Gore endorsement

19 September 2007 |permalink | email article

One interesting 2008 question is the likely probability that popular former vice president Al Gore will endorse one of the Democratic candidates for president.

The courting began when both Barack Obama, who like him also opposed the Iraq war, huddled with Gore in Nashville last December.

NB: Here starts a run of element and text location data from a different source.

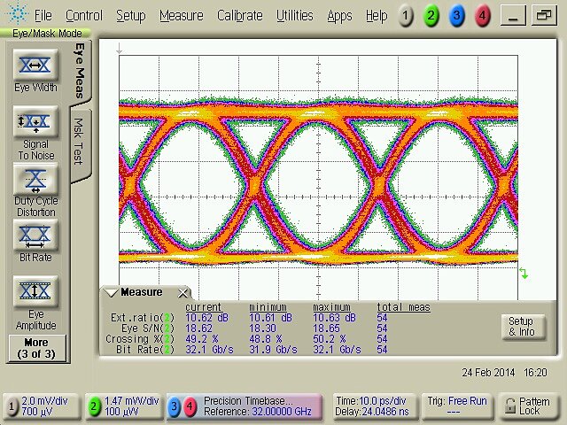Click the green marker arrow at waveform edge
Screen dimensions: 567x425
point(524,274)
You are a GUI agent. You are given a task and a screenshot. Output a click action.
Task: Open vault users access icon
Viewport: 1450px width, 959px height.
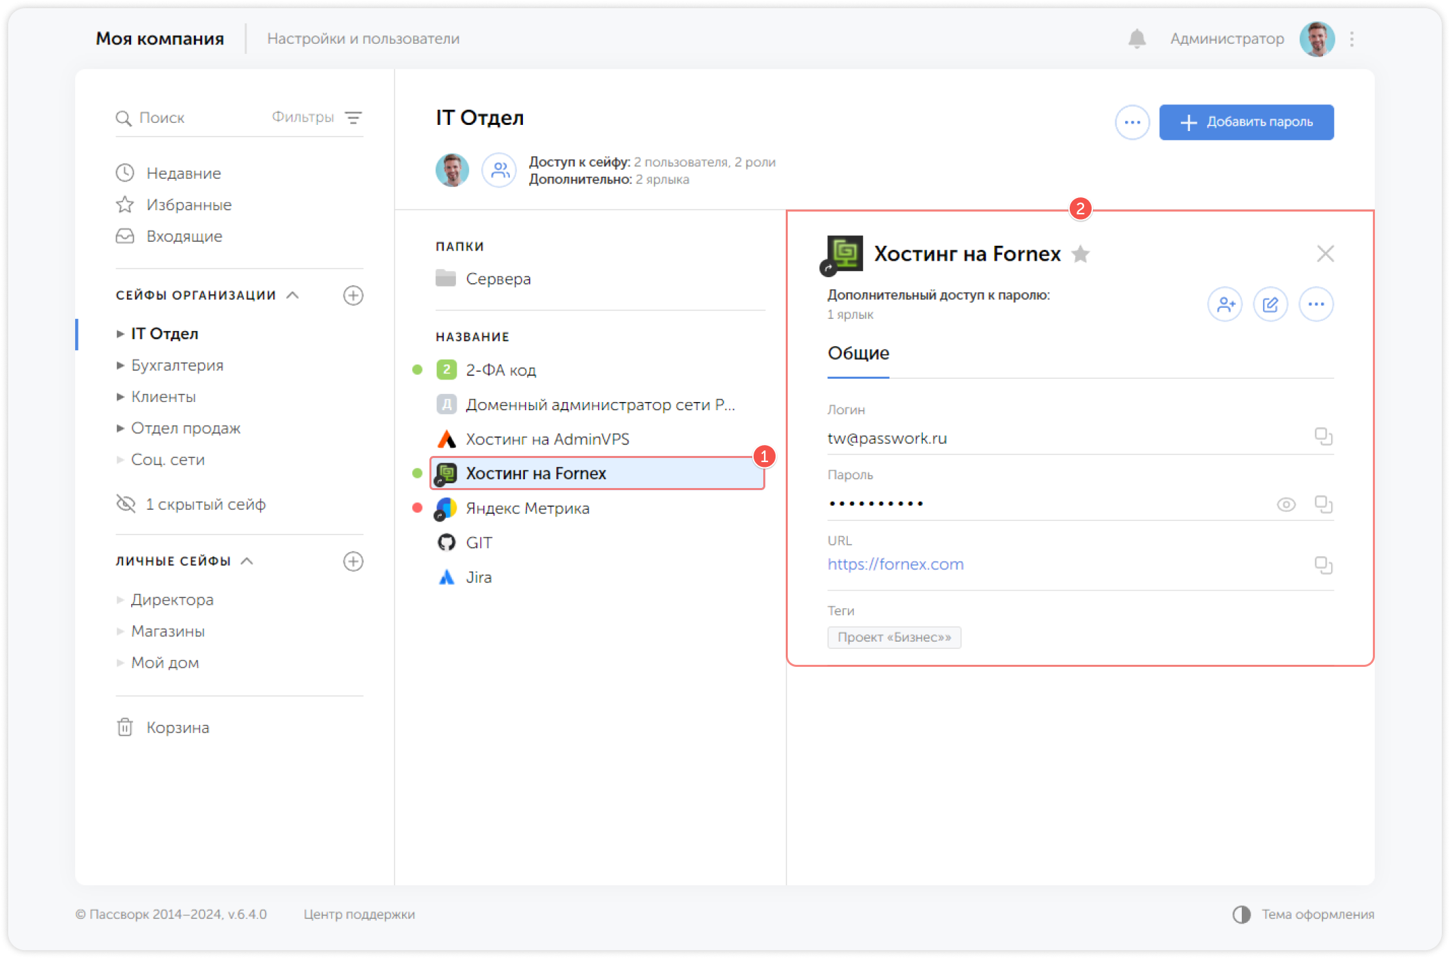[x=500, y=170]
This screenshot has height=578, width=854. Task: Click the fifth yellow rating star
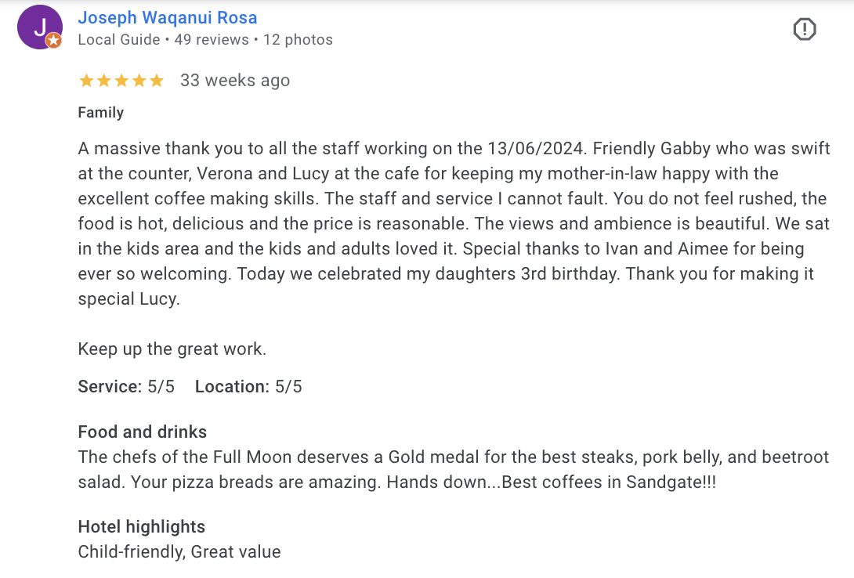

As The Washington Post reported, John Edwards and Christopher Dodd also have conferred with him recently.

Gore has not met with Joe Biden or Bill Richardson and, not surprisingly Hillary Clinton, the current frontrunner.

The fallout between Gore and the Clinton has been described “as the stuff of legend.”

Then-Vice President Gore decided to distant himself from Bill Clinton in his 2000 campaign, a strategy which did not go down well with the Clintons because of the perception that he was willing to take credit for the administration’s achievements when at the same time criticizing the president’s personal conduct.

Gore, who’s transformed himself from a politician into a global messenger on the dangers of climate change, plans to make an endorsement before the 2008 Democratic nominee is known.

In 2004 Gore learned the dangers of an early endorsement when he backed Howard Dean, with the most support a month before the Iowa caucuses.

But the former Vermont governor crashed and burned after his loss and bizarre concession speech.

My sense today is Obama may have the inside track.